Газеты с этой статьей были доставлены в город П. после обеда и незадолго до окончания работы попали в Центральный райком. Будто бомба взорвалась: одни удивились, другие испугались, третьи пришли в ужас, четвертые — в восторг. Начав читать, Чжун Ичэн взревел, надавал себе пощечин по одной щеке, по другой — так, что лицо запылало. Ай да восходящая критическая звезда! Схватила его за руку, засыпала стрелами. А ты поинтересовался, что я за человек? Выставил этаким образом, не разузнав моего политического лица ни в прошлом, ни сейчас! Надо протестовать, но восходящая звезда сдавила горло, и Чжун Ичэн не мог издать ни звука. Ну, силен ты, восходящая звезда, ну, остер, ну, смел, высоко берешь; и не остановишь его, рушатся бамбуковые ограждения, снарядами ужасающих ложных обвинений разметал линию обороны, и, в сущности, обсуждать тут уже нечего. С литературной критикой еще можно было бы подискутировать, а политический приговор положено приводить в исполнение — немедленно, на месте. Тем более что он и осудил его, как военный трибунал, на смерть — политическую.

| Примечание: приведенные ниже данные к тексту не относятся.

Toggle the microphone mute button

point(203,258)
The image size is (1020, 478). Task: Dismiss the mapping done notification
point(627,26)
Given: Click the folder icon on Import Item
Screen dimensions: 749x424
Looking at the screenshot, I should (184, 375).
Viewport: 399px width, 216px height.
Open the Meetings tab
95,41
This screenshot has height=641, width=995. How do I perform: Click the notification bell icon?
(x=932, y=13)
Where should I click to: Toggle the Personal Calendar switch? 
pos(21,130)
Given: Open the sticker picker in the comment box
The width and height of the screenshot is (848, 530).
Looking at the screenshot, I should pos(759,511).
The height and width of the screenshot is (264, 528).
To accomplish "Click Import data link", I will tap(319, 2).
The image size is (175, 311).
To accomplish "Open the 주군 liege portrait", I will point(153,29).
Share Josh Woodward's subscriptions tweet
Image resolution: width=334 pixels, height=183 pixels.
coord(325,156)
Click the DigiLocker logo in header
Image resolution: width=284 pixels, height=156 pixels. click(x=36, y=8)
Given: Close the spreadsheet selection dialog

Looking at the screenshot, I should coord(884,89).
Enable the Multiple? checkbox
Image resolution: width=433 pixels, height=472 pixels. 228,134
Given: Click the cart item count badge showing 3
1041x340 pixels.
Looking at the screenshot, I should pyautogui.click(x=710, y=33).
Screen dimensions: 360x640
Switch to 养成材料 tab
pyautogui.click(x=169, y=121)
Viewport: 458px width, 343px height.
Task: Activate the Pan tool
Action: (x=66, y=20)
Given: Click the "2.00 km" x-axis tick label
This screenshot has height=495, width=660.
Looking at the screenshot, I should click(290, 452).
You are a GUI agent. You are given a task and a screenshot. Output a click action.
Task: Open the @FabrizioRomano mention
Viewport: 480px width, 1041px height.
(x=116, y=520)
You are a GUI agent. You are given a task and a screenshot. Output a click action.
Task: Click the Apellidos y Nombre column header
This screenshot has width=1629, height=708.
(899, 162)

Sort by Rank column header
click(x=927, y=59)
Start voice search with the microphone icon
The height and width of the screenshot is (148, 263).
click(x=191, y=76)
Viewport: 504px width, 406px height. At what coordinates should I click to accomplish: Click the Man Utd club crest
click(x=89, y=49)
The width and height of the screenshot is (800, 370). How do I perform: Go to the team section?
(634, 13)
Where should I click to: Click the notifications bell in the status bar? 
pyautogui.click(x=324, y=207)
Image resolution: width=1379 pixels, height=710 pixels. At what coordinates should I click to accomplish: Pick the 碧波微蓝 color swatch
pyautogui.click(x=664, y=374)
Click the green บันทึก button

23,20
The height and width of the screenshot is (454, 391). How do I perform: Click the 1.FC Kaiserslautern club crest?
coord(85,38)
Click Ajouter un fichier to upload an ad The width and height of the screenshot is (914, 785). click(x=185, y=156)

И все-таки терпеть такое, не протестуя, было выше его сил. Если автомобиль ринется поперек движения через тротуар и вломится в витрину универмага… средь бела дня негодяй изнасилует девушку… здание рухнет в тридцатиметровый подкоп… по школьному классу полоснут пулеметной очередью… такое ужаснет Чжун Ичэна, пожалуй, меньше, чем эта разносная статья. Черным по белому, белые зубы торчат из алого зева; как же это в нашей газете мог появиться подобный бред? Такой кошмарный разбор крошечного стихотвореньица вместе с его автором? Ему показалось, что хрустят кости: восходящая критическая звезда скрутила его, запихнула в рот и хрупает.